Collected data

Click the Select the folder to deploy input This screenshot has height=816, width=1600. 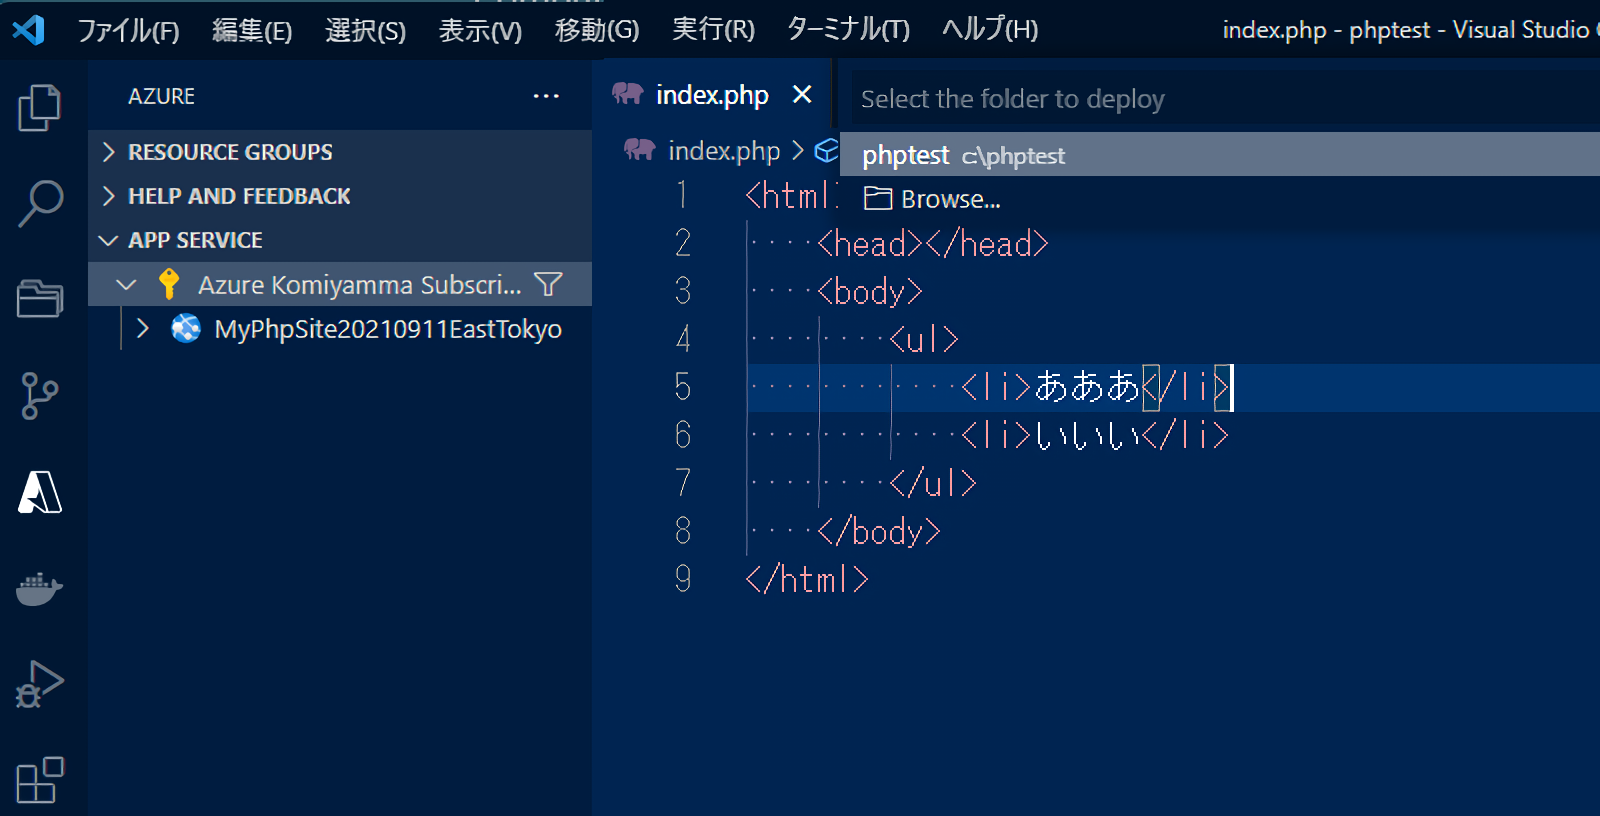click(1200, 99)
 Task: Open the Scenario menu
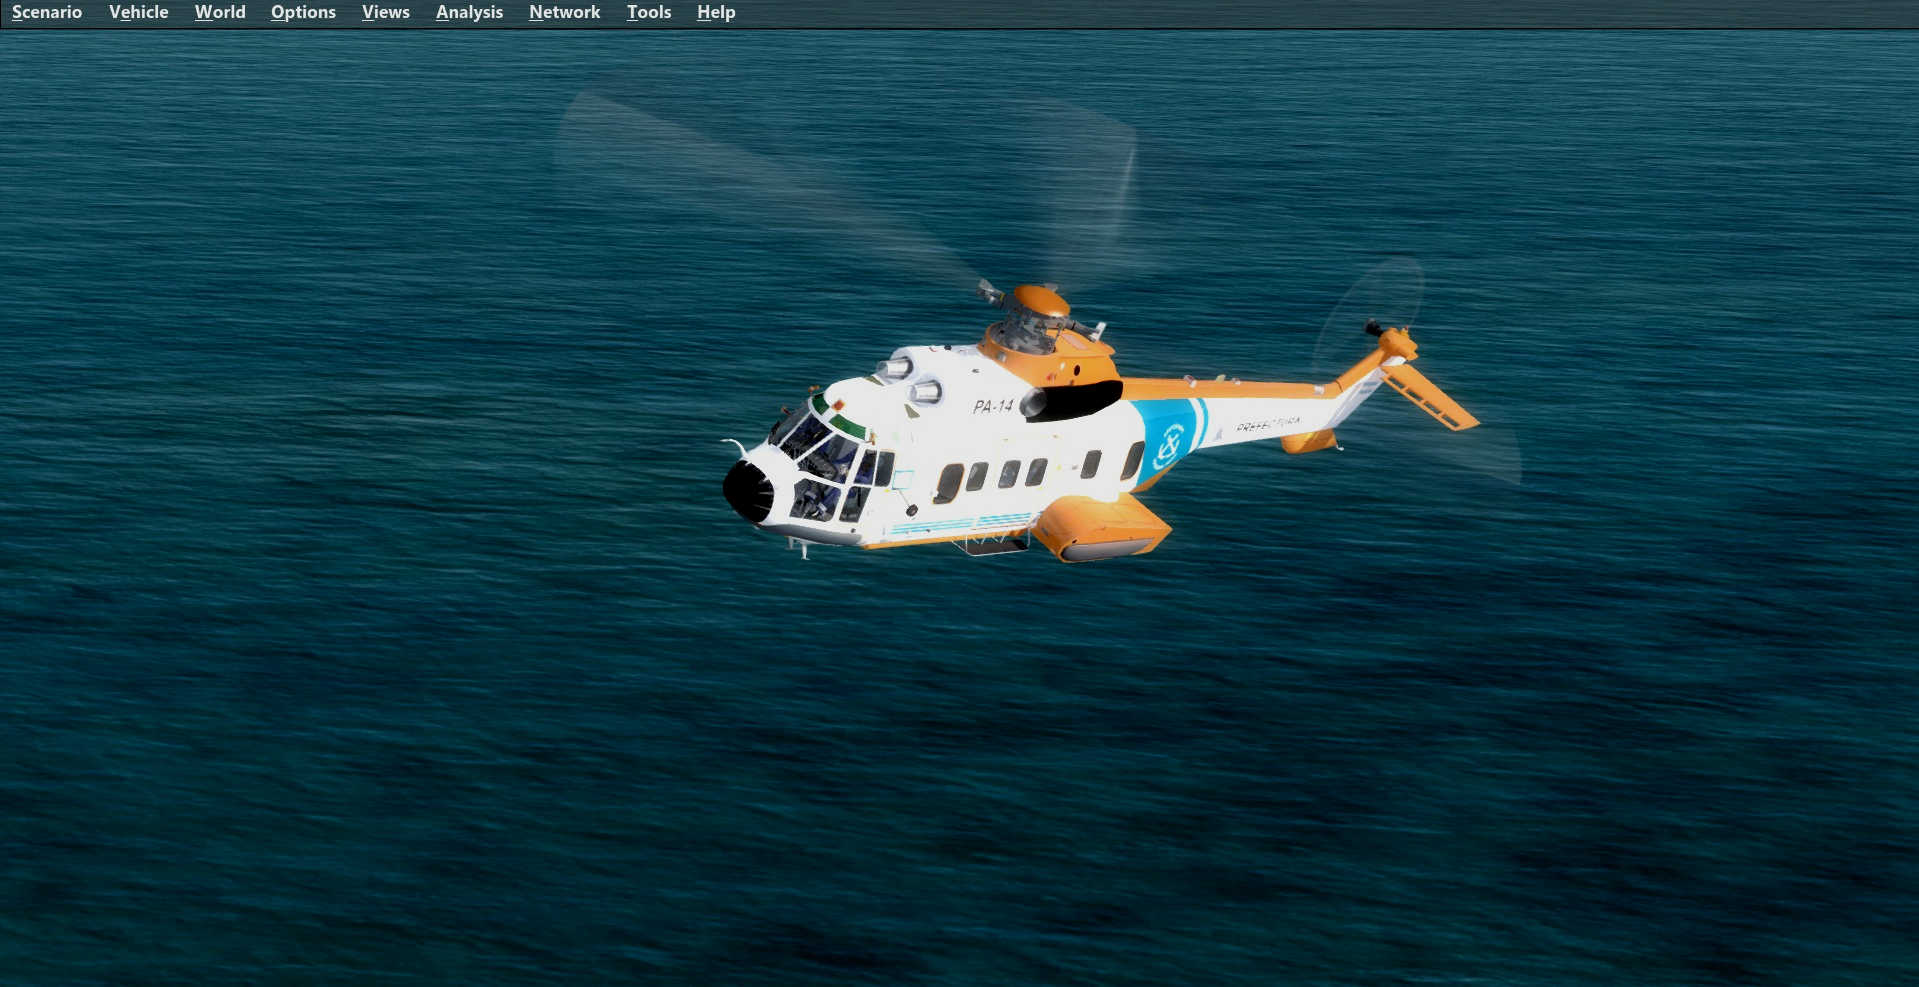point(47,12)
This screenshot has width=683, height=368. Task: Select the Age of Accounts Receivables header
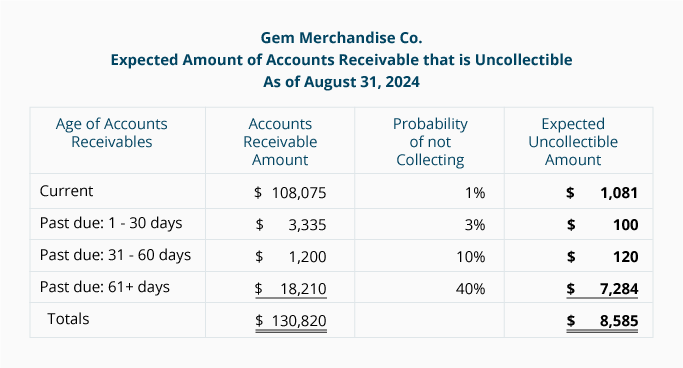tap(112, 133)
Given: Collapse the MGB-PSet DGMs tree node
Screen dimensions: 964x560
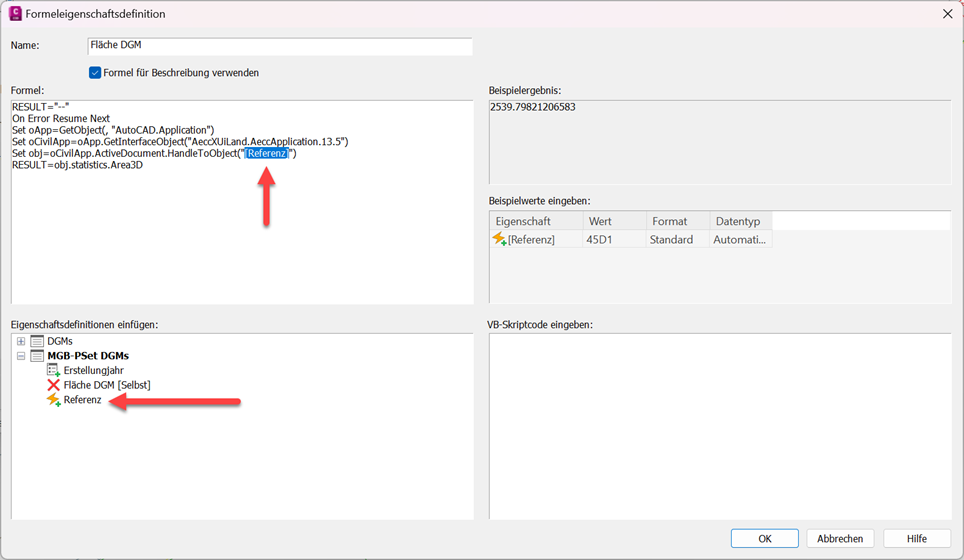Looking at the screenshot, I should click(x=21, y=355).
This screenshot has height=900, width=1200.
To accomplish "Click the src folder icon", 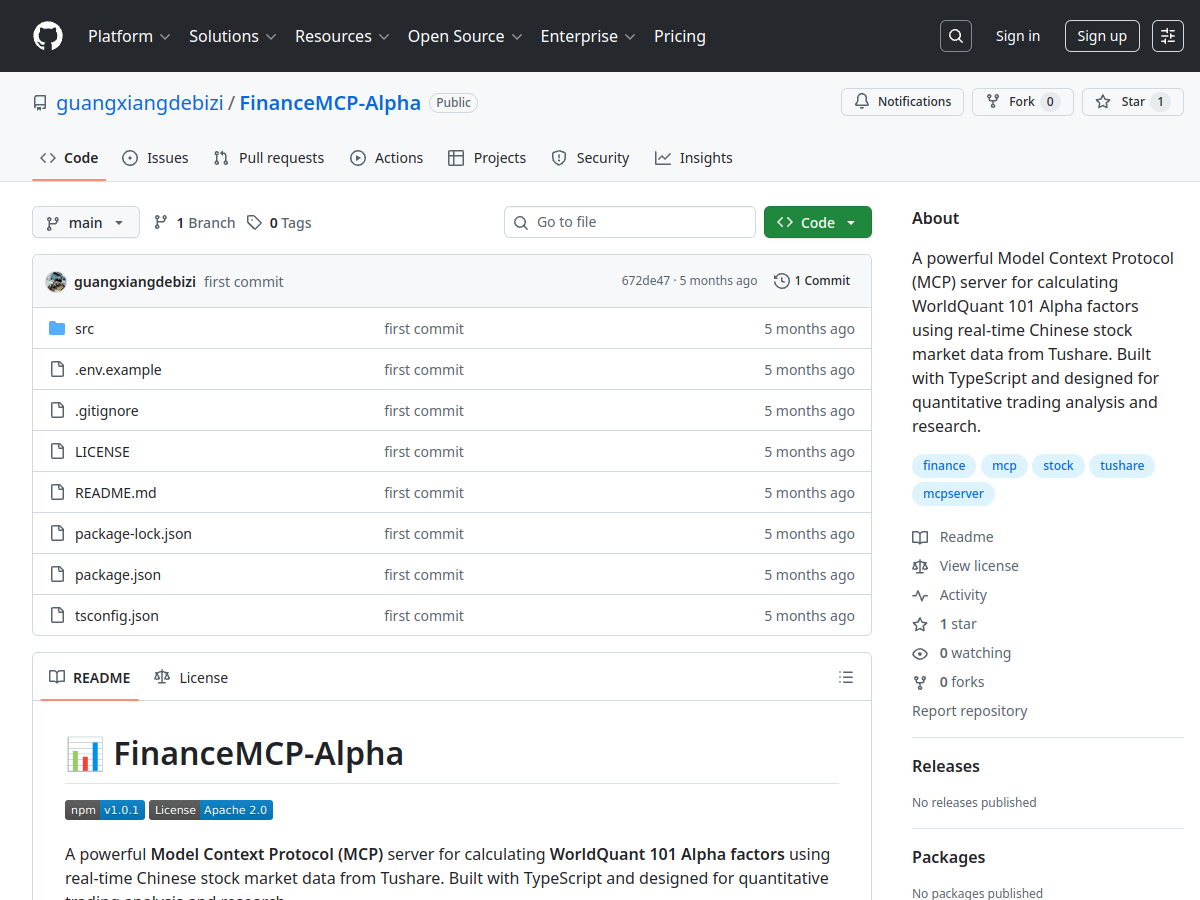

- [WHAT IS REQUIRED] Only the lines above from the one containing "This screenshot has width=683, height=368." through the one containing "This screenshot has height=900, width=1200." should be returned, verbatim and inclusive, with pictures excluded.

- [ANSWER SPACE]
This screenshot has width=683, height=368. Task: Select the Age of Accounts Receivables header
tap(112, 133)
Given: Collapse the MGB-PSet DGMs tree node
Screen dimensions: 964x560
Looking at the screenshot, I should click(x=21, y=355).
This screenshot has height=900, width=1200.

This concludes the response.